A chegada dos garotos era a esperança de Celso para levantar um pouco ao astral do amigo. Na ausência desse estímulo, levou-o para almoçar na churrascaria. Mas o homem mal tocou na comida, só bebeu e bebeu. Bebeu muito vinho. Isso soltou-lhe a língua e os canais lacrimais. Um tanto bêbado, mas ainda controlado, Don Diego Rivera de Alarcón abriu-se com Celso Teles, em seu claudicante portunhol, misturando palavras de espanhol e português:

– Mea culpa. Mea culpa, mea maxima culpa! No tenho perdón, Celso. Fui cobarde com Carmencita. Hace isto vinte e cinco anos, imagina-te. Yo era cantante. Cantante y cantautor, era Mariano Rodrigues, famoso em toda Argentina y até fora dela. Era casado, más me apasioné por Carmencita, la mujer más fascinante de toda mi vida. Pero no dejé mi esposa, eso ia estragar a mia carrera, comprendes? Y entre o amor y la carrera… Bueno, me quedé con la carrera. Ah, yo fui um miserable, amigo. Un fraco. Como me arrepentí. Nunca más amé otra mujer como amé Carmencita. Fue mi desgracia.

– E o que aconteceu, depois que ela sumiu da sua vida?

– Ah, Celso, entonces eu vi la burrice que fiz. Todo ficó horrible. Y eu dané a beber, beber mucho. Y eso me acabó la carrera más rápido do que si me fuera con Carmencita.  
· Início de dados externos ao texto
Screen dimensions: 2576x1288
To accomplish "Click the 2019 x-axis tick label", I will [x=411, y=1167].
– Céus! Que horror, amigo...

– Foi mi castigo, amigo. Mi castigo. Perdi Carmencita y perdi mi carrera. Burro! Cobarde!

– E como o senhor conseguiu sair dessa?

– Ah, el bendito futebol me salvo, Celso. Es que antes de ser cantor, eu era jugador de futebol, no era malo, era um center half até que bueno. Fui juvenil de Racing. Pero el tango me dava más possibilidades de ganar plata. Y deje el futebol, viré cantor.
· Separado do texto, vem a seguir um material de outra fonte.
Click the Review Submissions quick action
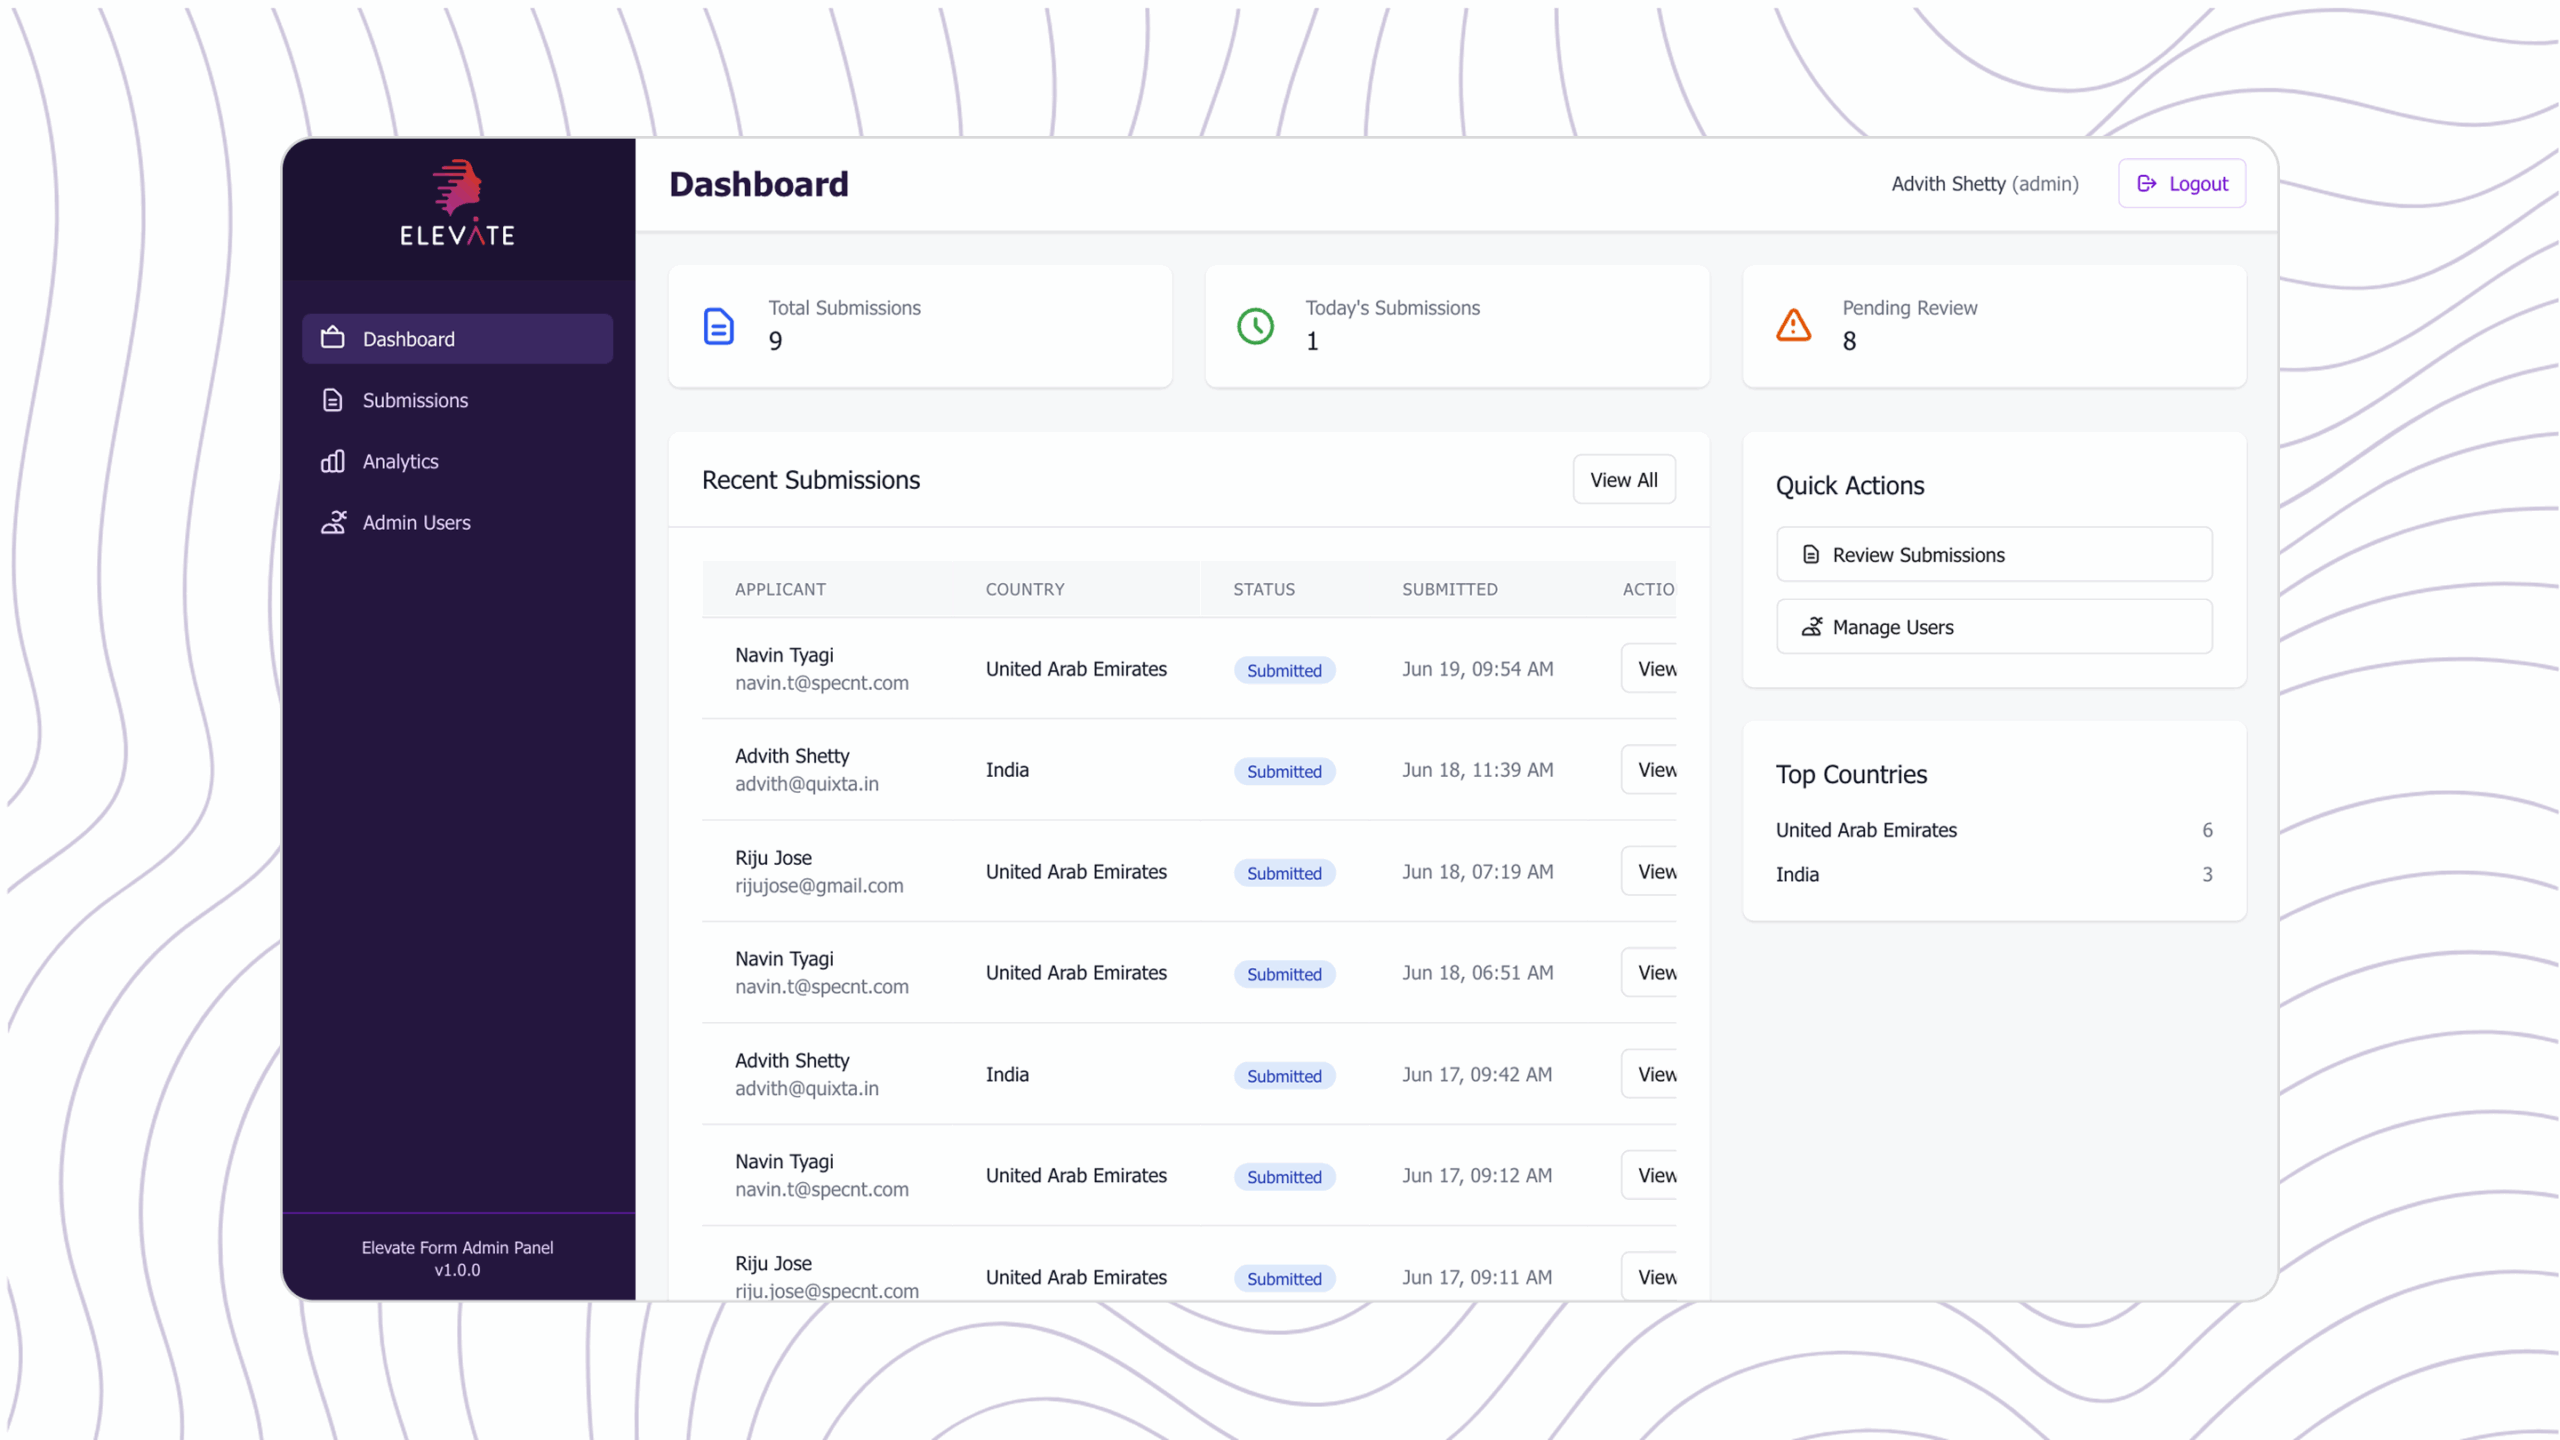The width and height of the screenshot is (2560, 1440). pos(1993,554)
– Então o senhor voltou ao futebol?

– Si, chico. Pero ya no dava mas para ser jugador. Entonces fui ser auxiliar de um técnico. Y de eso pasé ao comercio de jugadores. Y acabé trabajando com um grande empresário espanhol, me fuí para Espanha. Y em Espanha, todo me sorriu de novo.

– Até o amor, espero.

– Bueno, tuve algunas mujeres, si. Pero nada tan profundo como Carmencita. Esta es única, Celso, créeme. Única!

– E ela? Como foi com ela esta manhã?

Mal. Muy mal, amigo. Me desprecia. Não me perdoa, nunca. Me mandó embora: vete. Vai-te, em português: Vai-te!

– E Gládis?

– Bueno, que vou a hacer, Celso? Me quer ver ela o no? No sé. Y tengo miedo, amigo, miedo. Será un momento terrible frente a frente con una filha que nunca conoci.

– Bem, Don Diego, tenha paciência. Vamos esperar. Carmen e Gládis devem estar conversando muito, lá na firma. Quando tiverem uma posição, certamente alguém liga aqui para mim. Mas vamos voltar para a Academia. Os meninos de São Paulo devem estar chegando agora mesmo!

Passaram mais de duas horas na churrascaria, praticamente só conversando e esperando o tempo passar. O ônibus só chegaria depois das duas. Um rango caprichado estava na Academia à espera dos jogadores, deviam chegar com muita fome, imaginava Celso.

Mas, quando chegaram no complexo esportivo da Rua Tuiuti, já de longe viram uma turma jogando uma movimentada pelada no Campo Um. Um ônibus estacionado quase à beira do campo não deixava dúvida: eram os paulistinhas! Deviam ter chegado há um  bom tempo.